*** Begin section ***

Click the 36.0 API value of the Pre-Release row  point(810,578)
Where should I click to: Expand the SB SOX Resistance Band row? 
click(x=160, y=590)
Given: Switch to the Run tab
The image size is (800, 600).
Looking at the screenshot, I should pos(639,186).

*** End section ***

PROBLEM DETAILS
Please transcribe the material above precisely as it stands.

ANSWER TO THIS TASK
Click the 36.0 API value of the Pre-Release row  point(810,578)
Where should I click to: Expand the SB SOX Resistance Band row? 
click(x=160, y=590)
Given: Switch to the Run tab
The image size is (800, 600).
Looking at the screenshot, I should pos(639,186).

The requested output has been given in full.